This piece by Gideon Lewis-Kraus is a little late to the Sunday Post but is so darned good we can’t resist. Artificial intelligence and machine learning are an arms race in the tech sector right now. Most progress is incremental, but the breakthroughs — like Deep Blue’s victory over Fan Hui — are both exhilarating and terrifying. Now Google Translate has another.
Epic geekery, global collaboration, and a translation of The Snows of Kilimanjaro. Order a second cup and settle in for this one.
Pichai has an affection for the obscure literary reference; he told me a month earlier, in his office in Mountain View, Calif., that Translate in part exists because not everyone can be like the physicist Robert Oppenheimer, who learned Sanskrit to read the Bhagavad Gita in the original.
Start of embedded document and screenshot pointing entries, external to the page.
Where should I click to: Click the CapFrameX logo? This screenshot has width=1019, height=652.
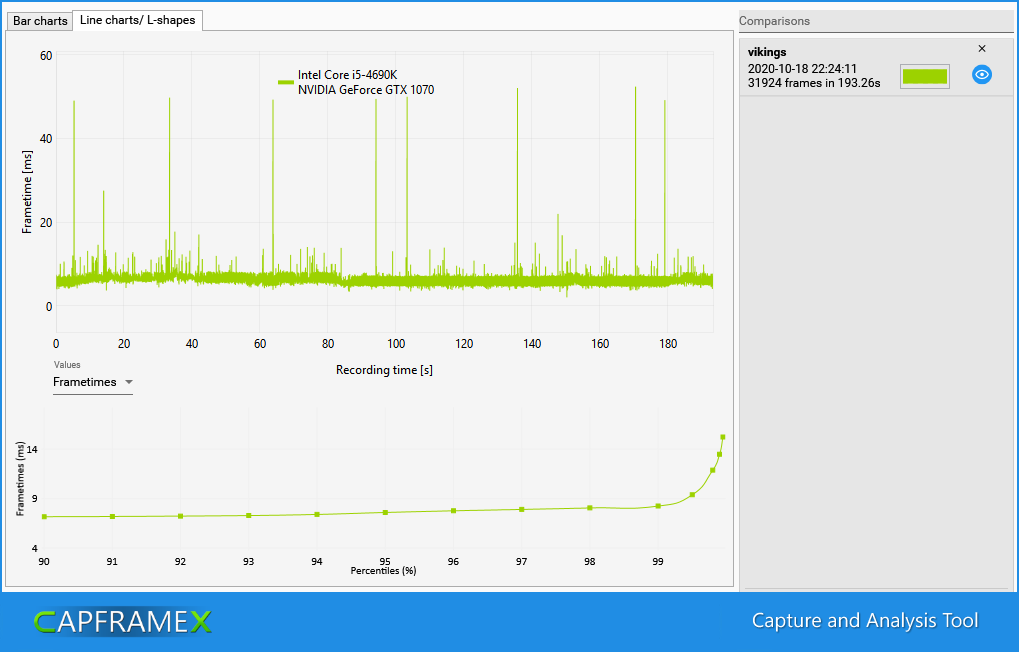(x=123, y=622)
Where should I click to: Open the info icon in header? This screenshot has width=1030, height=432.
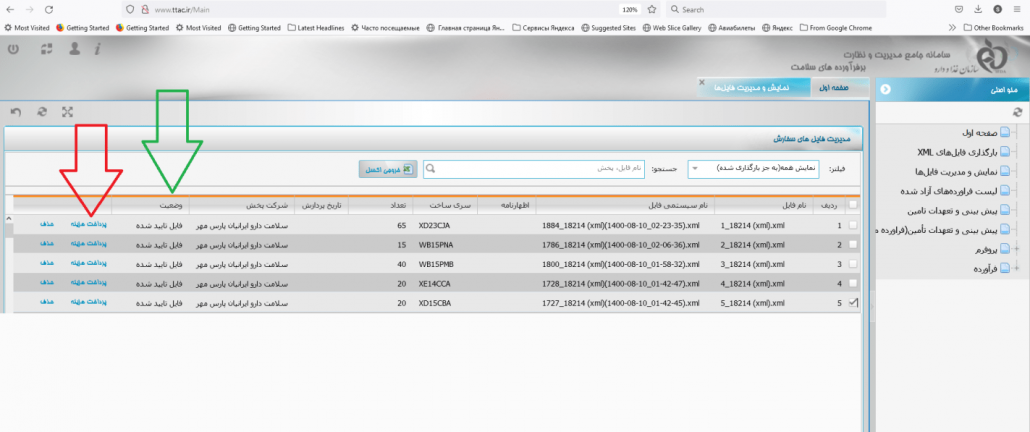(97, 49)
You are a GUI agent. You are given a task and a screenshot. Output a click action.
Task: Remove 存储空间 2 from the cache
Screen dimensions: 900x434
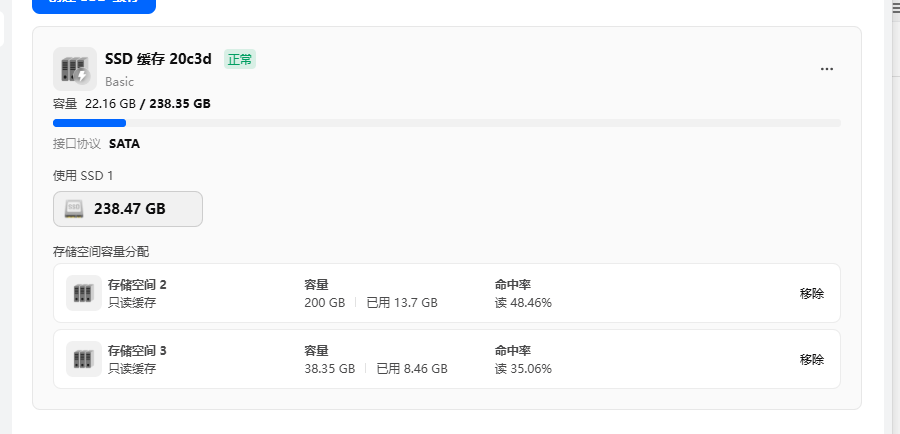pos(812,294)
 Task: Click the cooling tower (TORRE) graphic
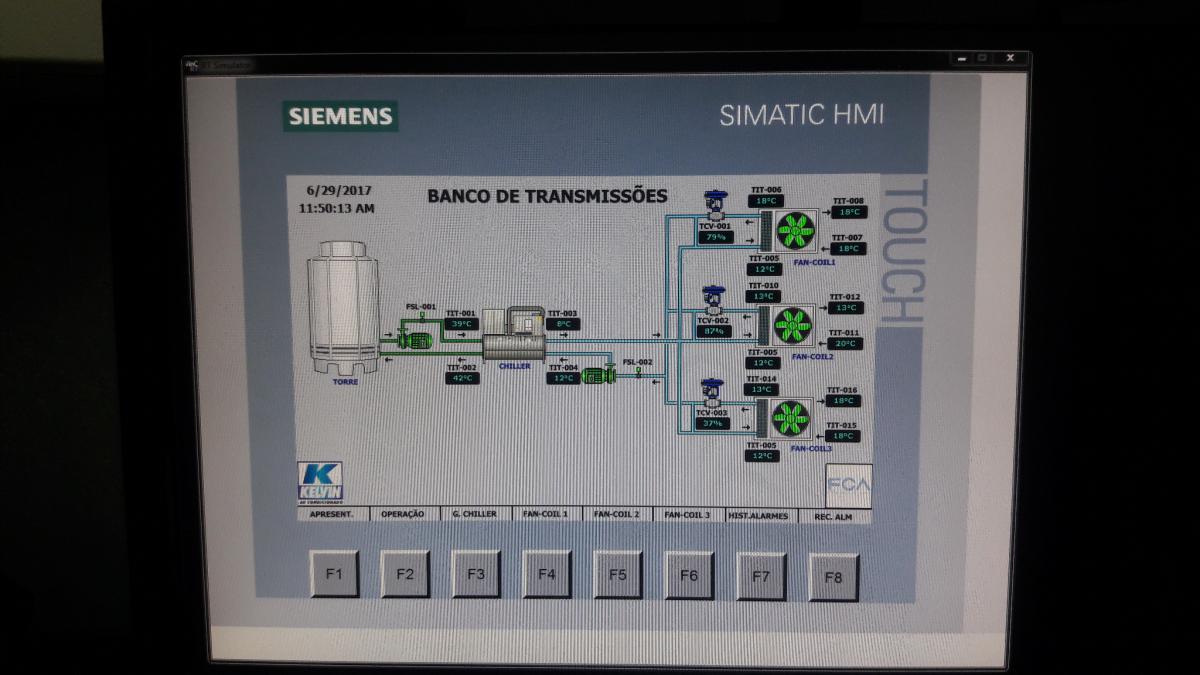[x=344, y=305]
In London, the slide on the monitors behind him flicked to a Borges quote: “Uno no es lo que es por lo que escribe, sino por lo que ha leído.”
Grinning, Pichai read aloud an awkward English version of the sentence that had been rendered by the old Translate system: “One is not what is for what he writes, but for what he has read.”
To the right of that was a new A.I.-rendered version: “You are not what you write, but what you have read.”
It was a fitting remark: The new Google Translate was run on the first machines that had, in a sense, ever learned to read anything at all.
In one last look back, Maggie Nelson’s gleeful, thoughtful, sex-fiend celebration of Prince’s Purple Rain.
Did I want to be Prince or be with Prince? I think the beauty is, neither. He made it O.K. to feel what he was feeling, what I was feeling. I wanted to be a diminutive, profuse, electric ribbon of horniness and divine grace. I bought a white shirt with ruffles down the front and wore it with skintight crushed-velvet hot pants, laid a full-length mirror on the floor, and slithered on top of the mirror, imitating Prince’s closing slither on the elevated amp in “Darling Nikki.” Yeah, he’s telling Apollonia to come back, but you can tell he doesn’t really give a shit about Apollonia. He’s possessed by something else, his life force onstage. Half naked, wearing only black bolero pants and a black kerchief tied over the top part of his face, his torso slick with sweat, Prince is telling us a story. An important one.
Kevin Nguyen is angry at Book Twitter, primarily and unfortunately for being Book Twitter. Agree or disagree, a powerful read alongside Simon and Schuster’s recent announcement.
After the election, there was no soul searching on Book Twitter. No one questioned the power structures of publishing. Can we talk about how one of the Big Five publishers is owned by News Corp? Often the publishing of things like Bill O’Reilly’s twisted histories is justified as a means to support literary fiction. But does anyone ask if that trade-off is worth it?
Elizabeth Abel, an English professor at the University of California-Berkeley, handed her housekeys to a colleague for the duration of her sabbatical in Paris. When the rent stopped coming, she asked him to leave. It was the first act in months-long struggle to reclaim her home and a tragicomedy of academic indignation.
Ian Gordon documents Abel’s experience with the dark side of the sharing economy.
Abel peered behind him into her living room, which was practically empty. Most of her furniture was gone: a dining table and four chairs, two easy chairs, an antique piece. Her books and rugs were nowhere to be seen. Even the artwork had been taken off the walls.
As Abel walked around the place she'd called home for three decades, she had the distinct feeling that her life had been erased.
Stop worrying about whether grandma is joining dinner or is dinner — punctuation has subtler tricks up its sleeve. Megan Garber reports on the rise of the scare quote: the sardonically raised brow, the sneer, and the cowardly sidestep of this ugly political moment.
Those little marks, hovering miasmically over our civic discourse, also suggest, in the aggregate, the unsettling fragility of language. Scare quotes aren’t just about distance; they’re also about disruption. They are a little bit belligerent, and a little bit anarchic. They want to destabilize, to make us question the things we thought we shared — indeed, to question who the “we” really is in the first place.